Designing and implementing an on-line database interface

Alan Vince

Contents

  1. How do on-line databases work?
  2. When is a database more appropriate than HTML?
  3. Custom building versus off-the-peg solutions
  4. Checklist
  5. Forms
  6. Database interfaces
  7. Useful links

How do on-line databases work?

Most online databases work by capturing requests sent by the user to the webserver. These requests are then processed by a program which uses the Common Gateway Interface (CGI). This program then retrieves records from the database, wraps HTML code around them, and supplies the results in HTML format to the user.

For very small datasets an alternative method would be to parcel up the entire database, together with a program which can access and display the data and send all of this to the user. Such programs can be written in Java or, for very simple cases, JavaScript or they may rely on the user having a plug-in which is called into play when files of the appropriate format are requested from the webserver.

A third option is to simply supply the raw data to the user in a form where it can be read and interrogated on the user's computer using a third party program.

When is a database more appropriate than HTML?

All but the simplest HTML documents impose a structure on their contents. In some cases this structure is too complex to be easily served up as a database whilst in others the structure is too simple to warrant the use of a database. In between these two extremes, however, there are many situations in which one could either use HTML files or a database to publish the document.

Examples are: catalogues, multi-part reports, repetitive descriptions, tables, appendices and lists. In short, anything that is not prose which must be read in a particular order to make sense.

One might want to publish data as an online database if you want to make repeated but varied calls to that data (as with an exhibition or museum catalogue) or if you want to provide the user with the ability to retrieve records based on complex criteria, such as a combination of keywords.

Custom building versus off-the-peg solutions

The most successful online databases are those which allow the user to retrieve the required records with the least effort. Effort can consist of having to navigate a series of menus or it can consist of having to learn how to use the system. For example, the search engines of Yahoo and Altavista have adopted different approaches to the retrieval of data. At Yahoo, the user's area of interest is gradually defined by selecting more and more detailed categories. One might start by selecting computers, then software, then Windows 95 operating system and end up with a series of links to relevant sites. At Altavista, by contrast, the user is simply faced with a single text box into which a string of keywords can be typed [recently, Altavista has added what appears to be a similar hierarchy to that found at Yahoo but the principles behind its classification are less intuitive than Yahoo's]. In both of these search engines it is possible to select either short or long records. Short records will consist of the HTML page title and a hyperlink whilst long records will give the first few lines of the file's text, or perhaps a summary or evaluation of the site's contents provided by a third party. You would choose the first option if you knew exactly what you were looking for but had forgotten the URL and the second option if you were looking to see if a website covering a particular topic existed.

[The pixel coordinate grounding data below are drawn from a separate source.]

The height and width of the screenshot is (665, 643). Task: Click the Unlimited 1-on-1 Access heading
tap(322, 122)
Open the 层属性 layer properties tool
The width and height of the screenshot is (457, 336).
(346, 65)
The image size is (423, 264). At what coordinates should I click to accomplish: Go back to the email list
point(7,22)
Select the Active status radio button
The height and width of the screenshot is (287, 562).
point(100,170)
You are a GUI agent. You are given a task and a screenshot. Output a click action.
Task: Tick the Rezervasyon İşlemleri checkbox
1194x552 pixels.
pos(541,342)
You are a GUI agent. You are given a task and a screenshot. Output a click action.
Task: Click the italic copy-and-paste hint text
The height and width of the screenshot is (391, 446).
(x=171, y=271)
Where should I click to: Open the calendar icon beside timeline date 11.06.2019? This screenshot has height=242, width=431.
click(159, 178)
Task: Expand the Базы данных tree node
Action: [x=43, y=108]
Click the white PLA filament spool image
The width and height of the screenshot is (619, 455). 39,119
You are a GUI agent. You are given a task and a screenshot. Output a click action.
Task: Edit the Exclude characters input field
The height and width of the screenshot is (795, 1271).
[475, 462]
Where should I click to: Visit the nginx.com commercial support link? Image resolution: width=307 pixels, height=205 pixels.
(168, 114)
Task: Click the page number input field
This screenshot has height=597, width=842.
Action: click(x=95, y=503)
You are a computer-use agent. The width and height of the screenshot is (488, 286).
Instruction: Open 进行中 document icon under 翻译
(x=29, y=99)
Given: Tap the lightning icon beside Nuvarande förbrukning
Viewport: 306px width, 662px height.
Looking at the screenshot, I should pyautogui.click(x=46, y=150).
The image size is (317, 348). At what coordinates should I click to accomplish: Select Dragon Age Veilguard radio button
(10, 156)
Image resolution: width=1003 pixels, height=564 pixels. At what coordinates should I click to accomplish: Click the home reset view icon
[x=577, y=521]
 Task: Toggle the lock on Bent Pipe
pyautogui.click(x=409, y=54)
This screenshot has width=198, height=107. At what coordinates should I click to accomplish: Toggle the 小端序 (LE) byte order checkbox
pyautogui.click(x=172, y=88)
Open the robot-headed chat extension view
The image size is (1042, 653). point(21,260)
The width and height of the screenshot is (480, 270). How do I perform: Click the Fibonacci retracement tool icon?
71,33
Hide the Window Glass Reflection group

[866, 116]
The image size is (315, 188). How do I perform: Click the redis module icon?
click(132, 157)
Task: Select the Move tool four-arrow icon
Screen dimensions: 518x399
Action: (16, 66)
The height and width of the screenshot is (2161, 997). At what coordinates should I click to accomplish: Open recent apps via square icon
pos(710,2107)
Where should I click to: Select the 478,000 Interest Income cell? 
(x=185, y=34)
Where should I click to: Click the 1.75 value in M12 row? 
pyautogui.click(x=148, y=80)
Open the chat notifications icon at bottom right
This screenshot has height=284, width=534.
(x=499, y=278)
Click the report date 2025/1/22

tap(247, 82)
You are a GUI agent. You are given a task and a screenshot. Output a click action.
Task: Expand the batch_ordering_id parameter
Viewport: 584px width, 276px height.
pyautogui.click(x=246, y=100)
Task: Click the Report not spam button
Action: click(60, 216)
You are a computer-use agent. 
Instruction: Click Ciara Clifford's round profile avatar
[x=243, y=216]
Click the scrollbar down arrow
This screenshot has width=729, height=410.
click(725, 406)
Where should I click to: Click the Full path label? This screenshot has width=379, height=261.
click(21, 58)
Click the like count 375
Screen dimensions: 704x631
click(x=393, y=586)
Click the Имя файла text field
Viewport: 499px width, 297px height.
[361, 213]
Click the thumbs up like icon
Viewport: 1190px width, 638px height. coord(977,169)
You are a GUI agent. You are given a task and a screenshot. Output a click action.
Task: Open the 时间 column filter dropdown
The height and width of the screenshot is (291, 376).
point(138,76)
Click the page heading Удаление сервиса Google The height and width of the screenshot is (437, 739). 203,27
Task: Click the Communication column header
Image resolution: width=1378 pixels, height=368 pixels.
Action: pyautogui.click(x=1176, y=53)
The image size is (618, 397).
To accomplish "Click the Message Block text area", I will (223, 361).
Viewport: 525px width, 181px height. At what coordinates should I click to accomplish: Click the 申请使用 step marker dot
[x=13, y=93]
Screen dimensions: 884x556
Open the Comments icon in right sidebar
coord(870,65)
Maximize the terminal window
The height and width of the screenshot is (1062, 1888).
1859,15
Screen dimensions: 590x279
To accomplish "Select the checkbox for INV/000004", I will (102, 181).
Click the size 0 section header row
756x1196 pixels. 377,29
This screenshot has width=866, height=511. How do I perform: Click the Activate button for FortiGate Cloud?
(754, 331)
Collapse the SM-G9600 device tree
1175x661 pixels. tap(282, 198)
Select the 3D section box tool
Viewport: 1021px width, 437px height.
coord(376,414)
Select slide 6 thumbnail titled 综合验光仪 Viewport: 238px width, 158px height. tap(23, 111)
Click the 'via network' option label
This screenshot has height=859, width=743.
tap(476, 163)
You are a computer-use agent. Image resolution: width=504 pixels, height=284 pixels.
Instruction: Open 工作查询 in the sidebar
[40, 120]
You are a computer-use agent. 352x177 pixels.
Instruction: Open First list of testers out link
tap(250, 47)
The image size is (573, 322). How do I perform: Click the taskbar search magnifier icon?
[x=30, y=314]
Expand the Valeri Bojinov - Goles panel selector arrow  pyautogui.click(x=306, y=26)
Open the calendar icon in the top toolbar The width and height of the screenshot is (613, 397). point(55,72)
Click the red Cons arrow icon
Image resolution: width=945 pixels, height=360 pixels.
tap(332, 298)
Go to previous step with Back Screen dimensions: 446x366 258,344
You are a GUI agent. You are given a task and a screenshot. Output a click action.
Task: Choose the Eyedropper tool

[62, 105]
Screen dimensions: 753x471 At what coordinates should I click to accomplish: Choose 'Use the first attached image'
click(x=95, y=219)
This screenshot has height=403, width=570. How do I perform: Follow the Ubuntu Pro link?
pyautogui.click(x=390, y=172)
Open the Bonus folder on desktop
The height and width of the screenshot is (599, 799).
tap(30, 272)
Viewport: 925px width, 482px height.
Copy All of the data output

Providing your webserver (and its webmaster) supports CGI scripts, then you may be able to find a software package that will allow records to be retrieved through a simple interface. A well-known package which does this is htgrep. Htgrep is a perl utility which can therefore probably be run on both Unix/Linux and Windows webservers. It retrieves records from simple ASCII files in which the records (by default) are separated by blank lines. The records can themselves contain HTML tags, and could include inline images, tables and HTML headings and styles.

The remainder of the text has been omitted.